Police, students and clergy all spoke out, struggling to figure out why the prom night shooting happened.

For the first time on Wednesday, one shooting victim told his story.

Collin Cooper, 18, said he's doing ok. He spent nearly seven days in the hospital, undergoing three surgeries to get the leg just below the knee on the right track to heal properly. He wraps an ace bandage around his left calf, which covers the wound. He also has stitches from where doctors made incisions during surgery. He also has a vacuum-assisted closure, or V.A.C., for the wound.

"I can't walk yet," Cooper said. "But they said I can put pressure on it in about three to four weeks, I think they said. But I wont be back to walking on it fully for three to four months."
He said doctors told him the bullet shattered 10 percent of his tibia, a major bone in the calf.

"They said the lucky part is it didn't hit any major arteries and it only nicked one vein," Cooper added.

Now Cooper has to sit at home and rest up. His blood levels are still low, and it hurts to hold his leg vertically. Several times a day he has to do ankle and knee exercises to strengthen the muscles around them. Otherwise he has to keep his leg elevated, even while he sleeps, which is in a hospital bed the family already had. He said it's hard sometimes to take it so easy because he's been on several sports teams throughout high school and is used to being very active.

He says when family and friends aren't visiting him at home, he plays video games and watches TV. He can't yet return to school, so he his doing some work from home.

But when you ask Cooper about how he's processing the shooting at prom, he just shrugs.

"I'm kind of bummed to be down right now but I'm thankful and lucky that it was just this and it could have been a lot worse," Cooper said.

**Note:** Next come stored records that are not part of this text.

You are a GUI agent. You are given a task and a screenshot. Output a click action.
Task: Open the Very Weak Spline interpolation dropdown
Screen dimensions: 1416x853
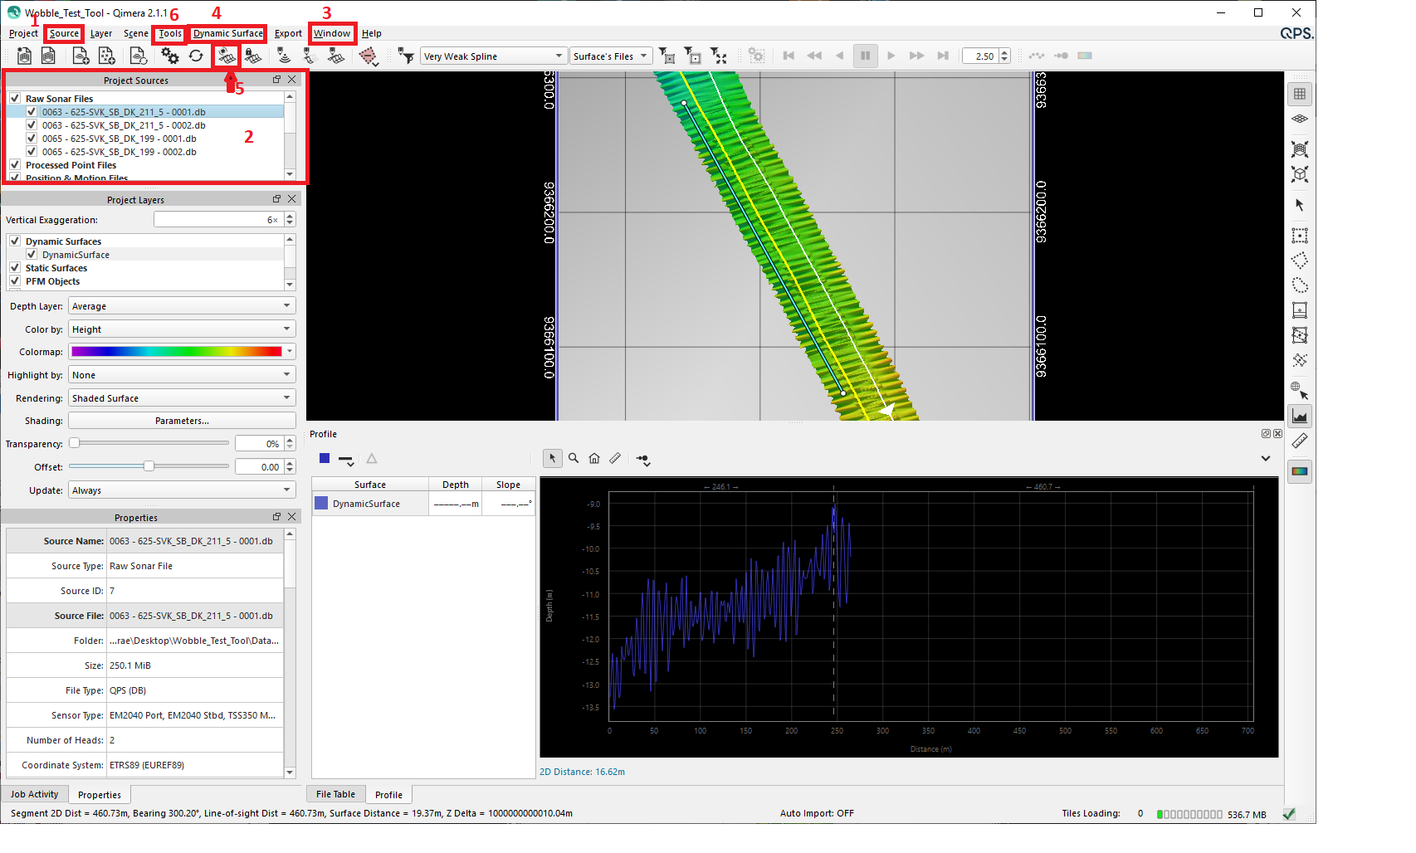point(493,56)
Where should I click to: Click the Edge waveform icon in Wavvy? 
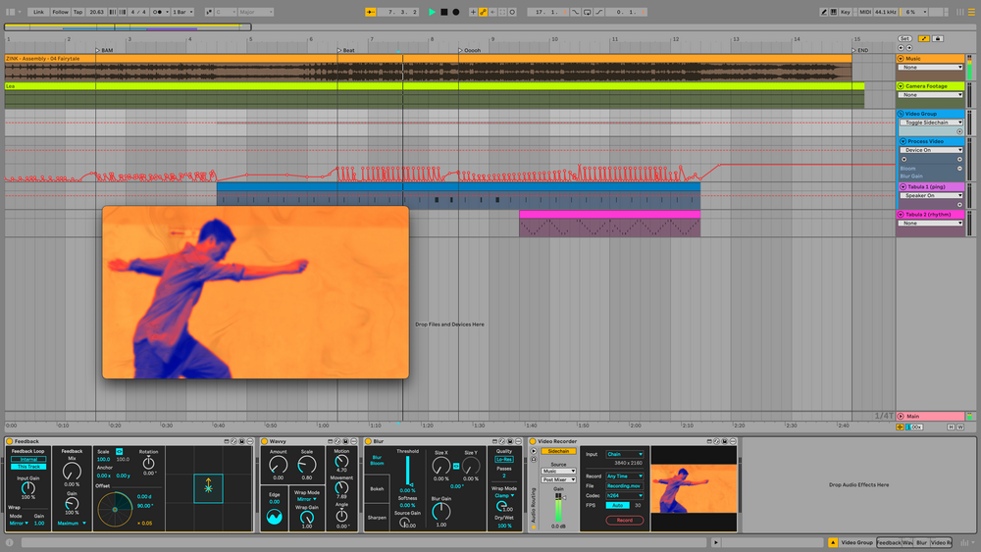click(275, 517)
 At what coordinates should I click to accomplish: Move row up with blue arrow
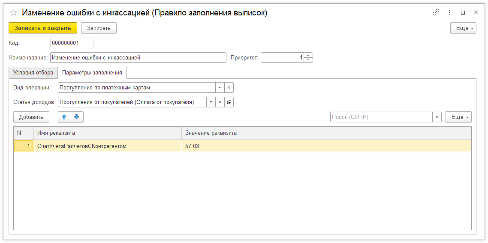[x=64, y=117]

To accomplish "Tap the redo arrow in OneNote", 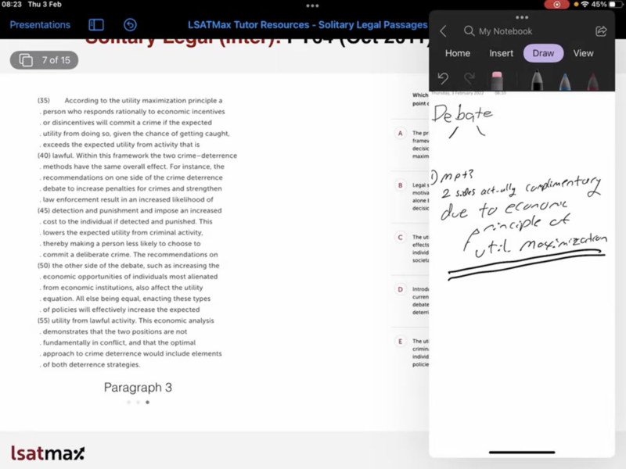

He's been bombarded on social media, flooded with questions and friend requests. He's only posted several times since the shooting, with the #AntigoStrong hashtag that's been trending on social media since the prom.

The oldest of five has leaned on his faith, his family and his friends.

"I'm fine I just want people to worry about Collin," said Cooper's friend Spencer Fittante, 17, who was walking out of prom with Cooper when he was shot. Fittante helped tie a his tie around Cooper's leg as a tourniquet.

"I never thought anything like that would ever happen to us, ever," Fittante said.

Still, Cooper won't let the injury keep him from working this summer or walking across the stage at graduation. He joked about practicing walking up stairs with his crutches. He said he thinks his humor helps him cope.

He's proud of and humbled by the Antigo community. He said there are days when it gets hard, but he's got the support of his family and friends. He wants to move on, but he also thinks sharing his experience might be able to help others.

"It's cool to see how the town has rallied around me and the all the other victims," Cooper said. "I think it's kind of a cool opportunity to have to share with people what happened. And I can kind of help them through things too. So I mean I want to put some of it in the past but some of it I want to hold onto so I can be able to help people in the future."